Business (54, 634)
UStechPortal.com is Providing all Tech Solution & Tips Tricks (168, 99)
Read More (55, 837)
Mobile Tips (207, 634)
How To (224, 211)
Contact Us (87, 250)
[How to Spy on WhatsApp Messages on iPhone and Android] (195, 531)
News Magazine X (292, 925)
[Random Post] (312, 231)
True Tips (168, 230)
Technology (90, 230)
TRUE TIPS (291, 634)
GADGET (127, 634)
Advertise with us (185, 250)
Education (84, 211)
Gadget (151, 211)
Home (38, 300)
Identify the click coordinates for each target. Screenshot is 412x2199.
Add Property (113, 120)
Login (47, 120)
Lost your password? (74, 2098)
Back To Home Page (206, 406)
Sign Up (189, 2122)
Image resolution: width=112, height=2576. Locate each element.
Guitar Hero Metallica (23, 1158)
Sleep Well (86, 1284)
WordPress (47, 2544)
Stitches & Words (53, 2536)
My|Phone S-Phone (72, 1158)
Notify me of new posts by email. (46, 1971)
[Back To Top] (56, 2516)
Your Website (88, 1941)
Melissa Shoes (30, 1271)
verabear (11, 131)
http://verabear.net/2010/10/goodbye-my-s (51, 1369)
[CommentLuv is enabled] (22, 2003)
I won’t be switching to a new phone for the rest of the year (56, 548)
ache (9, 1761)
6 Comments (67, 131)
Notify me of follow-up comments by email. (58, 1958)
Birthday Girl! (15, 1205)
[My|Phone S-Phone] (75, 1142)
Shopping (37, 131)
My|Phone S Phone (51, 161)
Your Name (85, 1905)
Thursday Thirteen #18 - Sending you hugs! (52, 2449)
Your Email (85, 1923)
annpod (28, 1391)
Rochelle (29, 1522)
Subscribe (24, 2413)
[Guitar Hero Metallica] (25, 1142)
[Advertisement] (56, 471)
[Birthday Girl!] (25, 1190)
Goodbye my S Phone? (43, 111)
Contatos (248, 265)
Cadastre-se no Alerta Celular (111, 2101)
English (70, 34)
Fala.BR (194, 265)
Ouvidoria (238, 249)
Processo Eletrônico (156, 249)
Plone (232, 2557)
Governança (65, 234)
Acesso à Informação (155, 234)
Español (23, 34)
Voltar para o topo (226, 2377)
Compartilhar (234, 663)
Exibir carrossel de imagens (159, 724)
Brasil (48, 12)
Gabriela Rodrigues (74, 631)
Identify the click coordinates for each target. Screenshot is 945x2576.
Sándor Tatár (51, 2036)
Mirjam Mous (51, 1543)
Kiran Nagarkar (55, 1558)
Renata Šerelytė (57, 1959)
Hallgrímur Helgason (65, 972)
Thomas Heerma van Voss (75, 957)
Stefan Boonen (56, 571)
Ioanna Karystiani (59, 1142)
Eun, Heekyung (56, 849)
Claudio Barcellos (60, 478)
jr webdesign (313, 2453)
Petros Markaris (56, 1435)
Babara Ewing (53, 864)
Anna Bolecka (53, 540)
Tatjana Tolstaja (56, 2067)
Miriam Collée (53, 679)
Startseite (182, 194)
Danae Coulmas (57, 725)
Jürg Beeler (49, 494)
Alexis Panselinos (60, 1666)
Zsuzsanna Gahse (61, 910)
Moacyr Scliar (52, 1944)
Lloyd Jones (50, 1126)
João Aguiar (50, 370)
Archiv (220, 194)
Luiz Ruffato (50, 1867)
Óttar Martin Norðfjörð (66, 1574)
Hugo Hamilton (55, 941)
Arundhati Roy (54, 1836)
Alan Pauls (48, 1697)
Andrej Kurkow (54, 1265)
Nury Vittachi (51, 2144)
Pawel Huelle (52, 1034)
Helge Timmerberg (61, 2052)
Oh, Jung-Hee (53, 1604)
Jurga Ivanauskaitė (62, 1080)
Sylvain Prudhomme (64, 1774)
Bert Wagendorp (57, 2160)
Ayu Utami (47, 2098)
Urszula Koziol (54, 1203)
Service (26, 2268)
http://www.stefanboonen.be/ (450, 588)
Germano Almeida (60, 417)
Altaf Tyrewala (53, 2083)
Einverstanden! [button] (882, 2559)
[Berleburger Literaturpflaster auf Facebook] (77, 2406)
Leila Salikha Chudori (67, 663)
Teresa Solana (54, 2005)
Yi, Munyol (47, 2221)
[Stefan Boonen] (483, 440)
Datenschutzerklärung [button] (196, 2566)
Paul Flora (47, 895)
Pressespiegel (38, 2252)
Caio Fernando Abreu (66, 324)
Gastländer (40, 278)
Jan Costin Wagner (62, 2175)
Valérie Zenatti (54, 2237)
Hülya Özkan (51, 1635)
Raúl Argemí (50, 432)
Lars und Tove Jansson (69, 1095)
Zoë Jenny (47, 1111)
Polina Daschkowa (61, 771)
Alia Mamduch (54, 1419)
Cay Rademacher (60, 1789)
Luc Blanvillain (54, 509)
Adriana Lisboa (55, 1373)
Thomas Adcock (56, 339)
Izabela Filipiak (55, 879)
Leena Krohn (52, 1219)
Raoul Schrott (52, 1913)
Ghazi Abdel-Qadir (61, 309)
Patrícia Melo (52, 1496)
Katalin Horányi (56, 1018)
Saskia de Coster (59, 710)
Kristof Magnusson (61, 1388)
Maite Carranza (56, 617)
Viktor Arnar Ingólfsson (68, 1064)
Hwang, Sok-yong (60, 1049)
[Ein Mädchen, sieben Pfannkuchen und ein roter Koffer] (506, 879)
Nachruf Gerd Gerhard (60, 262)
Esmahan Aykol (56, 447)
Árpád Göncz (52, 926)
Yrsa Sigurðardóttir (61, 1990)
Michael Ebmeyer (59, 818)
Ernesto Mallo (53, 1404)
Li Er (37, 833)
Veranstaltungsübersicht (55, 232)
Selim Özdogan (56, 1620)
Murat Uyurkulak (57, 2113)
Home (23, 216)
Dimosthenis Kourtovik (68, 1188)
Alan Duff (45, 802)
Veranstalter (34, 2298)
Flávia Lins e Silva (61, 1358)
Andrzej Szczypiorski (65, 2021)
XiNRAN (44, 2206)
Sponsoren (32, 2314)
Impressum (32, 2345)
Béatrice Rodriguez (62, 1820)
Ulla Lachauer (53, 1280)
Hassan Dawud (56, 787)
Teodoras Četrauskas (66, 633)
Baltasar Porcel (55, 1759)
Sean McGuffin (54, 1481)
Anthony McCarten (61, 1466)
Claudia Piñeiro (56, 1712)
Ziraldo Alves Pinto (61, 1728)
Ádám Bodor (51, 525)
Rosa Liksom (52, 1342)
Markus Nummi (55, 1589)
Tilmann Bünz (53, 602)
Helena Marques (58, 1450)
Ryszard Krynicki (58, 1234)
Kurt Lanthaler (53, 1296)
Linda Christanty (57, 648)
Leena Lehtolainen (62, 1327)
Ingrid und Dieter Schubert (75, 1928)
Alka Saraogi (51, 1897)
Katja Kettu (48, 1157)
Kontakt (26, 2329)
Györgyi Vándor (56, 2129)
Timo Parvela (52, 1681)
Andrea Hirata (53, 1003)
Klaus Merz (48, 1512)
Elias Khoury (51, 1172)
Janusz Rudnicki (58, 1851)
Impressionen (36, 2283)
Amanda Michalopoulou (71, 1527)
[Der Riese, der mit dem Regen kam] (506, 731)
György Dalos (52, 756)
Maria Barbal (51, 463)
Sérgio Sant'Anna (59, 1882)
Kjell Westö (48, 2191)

Exercise requirements: Reproduce exactly, and only, the part of the listing above that begins at the line with "6 Comments (67, 131)" and goes on through the line with "English (70, 34)".

Answer to this exercise:
6 Comments (67, 131)
Notify me of follow-up comments by email. (58, 1958)
Birthday Girl! (15, 1205)
[My|Phone S-Phone] (75, 1142)
Shopping (37, 131)
My|Phone S Phone (51, 161)
Your Name (85, 1905)
Thursday Thirteen #18 - Sending you hugs! (52, 2449)
Your Email (85, 1923)
annpod (28, 1391)
Rochelle (29, 1522)
Subscribe (24, 2413)
[Guitar Hero Metallica] (25, 1142)
[Advertisement] (56, 471)
[Birthday Girl!] (25, 1190)
Goodbye my S Phone? (43, 111)
Contatos (248, 265)
Cadastre-se no Alerta Celular (111, 2101)
English (70, 34)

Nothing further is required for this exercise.